| Exercise aim |
Return, exactly as written, all lines from the line containing "The height and width of the screenshot is (782, 2496)." to the end of the entries below, with both ends included.

| Saved entries |
···
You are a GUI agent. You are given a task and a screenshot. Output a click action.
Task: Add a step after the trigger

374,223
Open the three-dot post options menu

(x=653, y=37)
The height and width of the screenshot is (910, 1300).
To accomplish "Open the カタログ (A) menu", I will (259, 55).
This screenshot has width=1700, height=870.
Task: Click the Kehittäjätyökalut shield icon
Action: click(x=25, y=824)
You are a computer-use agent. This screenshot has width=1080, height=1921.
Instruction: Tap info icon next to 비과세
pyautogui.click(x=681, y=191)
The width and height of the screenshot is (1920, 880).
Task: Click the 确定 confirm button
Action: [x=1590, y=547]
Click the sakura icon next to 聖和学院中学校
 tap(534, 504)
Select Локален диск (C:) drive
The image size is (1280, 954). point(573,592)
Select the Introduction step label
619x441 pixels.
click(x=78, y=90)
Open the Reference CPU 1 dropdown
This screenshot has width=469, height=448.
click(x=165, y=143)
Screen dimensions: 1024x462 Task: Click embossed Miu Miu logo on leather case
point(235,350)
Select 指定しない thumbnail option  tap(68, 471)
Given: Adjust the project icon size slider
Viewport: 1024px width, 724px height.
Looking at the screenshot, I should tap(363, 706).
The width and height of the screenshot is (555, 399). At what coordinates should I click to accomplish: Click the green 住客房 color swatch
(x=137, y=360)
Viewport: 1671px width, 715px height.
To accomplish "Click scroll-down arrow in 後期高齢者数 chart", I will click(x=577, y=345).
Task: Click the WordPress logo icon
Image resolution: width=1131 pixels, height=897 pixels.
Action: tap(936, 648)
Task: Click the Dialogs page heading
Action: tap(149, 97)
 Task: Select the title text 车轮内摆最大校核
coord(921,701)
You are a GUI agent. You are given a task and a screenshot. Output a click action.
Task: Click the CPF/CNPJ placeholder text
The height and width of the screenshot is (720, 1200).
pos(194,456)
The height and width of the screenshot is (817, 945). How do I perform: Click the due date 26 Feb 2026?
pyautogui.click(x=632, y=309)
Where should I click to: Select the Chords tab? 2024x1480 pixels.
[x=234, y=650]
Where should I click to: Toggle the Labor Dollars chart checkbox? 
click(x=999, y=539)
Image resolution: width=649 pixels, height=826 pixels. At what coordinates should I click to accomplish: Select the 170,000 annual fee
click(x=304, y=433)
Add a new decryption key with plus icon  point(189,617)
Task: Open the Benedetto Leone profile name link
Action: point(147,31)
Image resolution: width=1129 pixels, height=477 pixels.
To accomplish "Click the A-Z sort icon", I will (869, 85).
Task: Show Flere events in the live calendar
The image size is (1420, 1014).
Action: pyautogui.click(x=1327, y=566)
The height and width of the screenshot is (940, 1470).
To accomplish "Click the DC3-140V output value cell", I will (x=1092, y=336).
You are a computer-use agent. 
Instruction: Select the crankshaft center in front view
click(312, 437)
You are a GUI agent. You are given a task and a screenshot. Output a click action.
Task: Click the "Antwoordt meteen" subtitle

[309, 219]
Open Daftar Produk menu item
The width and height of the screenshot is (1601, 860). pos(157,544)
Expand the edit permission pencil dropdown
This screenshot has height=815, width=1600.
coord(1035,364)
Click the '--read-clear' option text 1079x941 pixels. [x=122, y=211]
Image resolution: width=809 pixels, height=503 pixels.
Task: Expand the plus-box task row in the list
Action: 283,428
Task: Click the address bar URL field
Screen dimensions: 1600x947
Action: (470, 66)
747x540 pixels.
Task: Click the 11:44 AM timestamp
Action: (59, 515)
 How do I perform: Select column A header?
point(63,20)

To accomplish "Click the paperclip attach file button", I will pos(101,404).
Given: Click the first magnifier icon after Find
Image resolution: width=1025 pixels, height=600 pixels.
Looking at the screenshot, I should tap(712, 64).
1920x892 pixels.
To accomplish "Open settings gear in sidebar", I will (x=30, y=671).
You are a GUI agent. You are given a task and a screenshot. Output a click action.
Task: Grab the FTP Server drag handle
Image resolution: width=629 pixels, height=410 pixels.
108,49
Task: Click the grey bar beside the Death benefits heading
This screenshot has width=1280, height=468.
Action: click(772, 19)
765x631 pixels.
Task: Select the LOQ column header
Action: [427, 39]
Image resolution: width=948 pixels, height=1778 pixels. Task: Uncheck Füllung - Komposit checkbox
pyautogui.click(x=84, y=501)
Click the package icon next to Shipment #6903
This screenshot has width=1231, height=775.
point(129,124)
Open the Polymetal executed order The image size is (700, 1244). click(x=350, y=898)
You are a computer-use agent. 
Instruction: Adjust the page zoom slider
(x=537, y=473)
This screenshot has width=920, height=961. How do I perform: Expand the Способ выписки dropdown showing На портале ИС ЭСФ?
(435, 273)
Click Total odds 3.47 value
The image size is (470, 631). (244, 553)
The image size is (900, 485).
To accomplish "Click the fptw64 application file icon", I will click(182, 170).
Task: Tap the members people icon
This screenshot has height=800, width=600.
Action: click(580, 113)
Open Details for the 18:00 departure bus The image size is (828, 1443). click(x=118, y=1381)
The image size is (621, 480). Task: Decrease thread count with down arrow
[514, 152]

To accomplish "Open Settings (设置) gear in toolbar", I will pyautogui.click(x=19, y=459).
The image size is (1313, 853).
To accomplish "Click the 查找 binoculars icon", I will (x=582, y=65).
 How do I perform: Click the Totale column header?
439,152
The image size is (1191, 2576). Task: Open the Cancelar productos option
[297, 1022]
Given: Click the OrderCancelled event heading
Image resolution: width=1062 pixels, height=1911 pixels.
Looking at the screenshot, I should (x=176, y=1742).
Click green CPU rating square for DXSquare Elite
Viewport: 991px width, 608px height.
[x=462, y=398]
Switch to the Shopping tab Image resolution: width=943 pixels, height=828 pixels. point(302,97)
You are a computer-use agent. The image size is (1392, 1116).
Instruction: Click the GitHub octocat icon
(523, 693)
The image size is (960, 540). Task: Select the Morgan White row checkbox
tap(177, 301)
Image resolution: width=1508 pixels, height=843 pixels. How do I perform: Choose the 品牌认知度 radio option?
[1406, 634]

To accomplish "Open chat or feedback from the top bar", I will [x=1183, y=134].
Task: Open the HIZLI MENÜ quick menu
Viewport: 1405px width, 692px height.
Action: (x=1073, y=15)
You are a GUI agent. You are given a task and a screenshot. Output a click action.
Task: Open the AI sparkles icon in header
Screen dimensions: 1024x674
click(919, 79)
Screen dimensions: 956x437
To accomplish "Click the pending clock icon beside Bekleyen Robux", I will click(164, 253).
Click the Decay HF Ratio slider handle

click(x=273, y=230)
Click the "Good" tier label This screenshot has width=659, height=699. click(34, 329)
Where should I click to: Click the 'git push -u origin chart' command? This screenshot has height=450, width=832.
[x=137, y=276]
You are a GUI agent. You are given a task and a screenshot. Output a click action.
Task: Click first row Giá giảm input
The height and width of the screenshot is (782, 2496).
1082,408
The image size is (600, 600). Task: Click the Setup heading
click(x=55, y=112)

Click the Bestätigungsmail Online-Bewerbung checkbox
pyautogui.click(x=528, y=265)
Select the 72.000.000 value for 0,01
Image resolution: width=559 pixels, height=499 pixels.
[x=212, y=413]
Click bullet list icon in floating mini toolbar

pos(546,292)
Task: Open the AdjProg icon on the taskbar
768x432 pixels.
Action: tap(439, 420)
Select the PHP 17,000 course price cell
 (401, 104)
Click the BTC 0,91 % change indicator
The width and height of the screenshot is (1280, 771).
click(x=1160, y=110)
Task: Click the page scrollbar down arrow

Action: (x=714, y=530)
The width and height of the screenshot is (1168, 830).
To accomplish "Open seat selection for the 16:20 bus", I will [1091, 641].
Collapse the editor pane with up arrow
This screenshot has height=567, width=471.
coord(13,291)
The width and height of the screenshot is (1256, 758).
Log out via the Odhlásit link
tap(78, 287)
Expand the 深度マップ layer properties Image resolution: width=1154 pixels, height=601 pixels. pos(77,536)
···
| Result |
The height and width of the screenshot is (782, 2496).
1082,408
The image size is (600, 600). Task: Click the Setup heading
click(x=55, y=112)

Click the Bestätigungsmail Online-Bewerbung checkbox
pyautogui.click(x=528, y=265)
Select the 72.000.000 value for 0,01
Image resolution: width=559 pixels, height=499 pixels.
[x=212, y=413]
Click bullet list icon in floating mini toolbar

pos(546,292)
Task: Open the AdjProg icon on the taskbar
768x432 pixels.
Action: tap(439, 420)
Select the PHP 17,000 course price cell
 (401, 104)
Click the BTC 0,91 % change indicator
The width and height of the screenshot is (1280, 771).
click(x=1160, y=110)
Task: Click the page scrollbar down arrow

Action: (x=714, y=530)
The width and height of the screenshot is (1168, 830).
To accomplish "Open seat selection for the 16:20 bus", I will [1091, 641].
Collapse the editor pane with up arrow
This screenshot has height=567, width=471.
coord(13,291)
The width and height of the screenshot is (1256, 758).
Log out via the Odhlásit link
tap(78, 287)
Expand the 深度マップ layer properties Image resolution: width=1154 pixels, height=601 pixels. pos(77,536)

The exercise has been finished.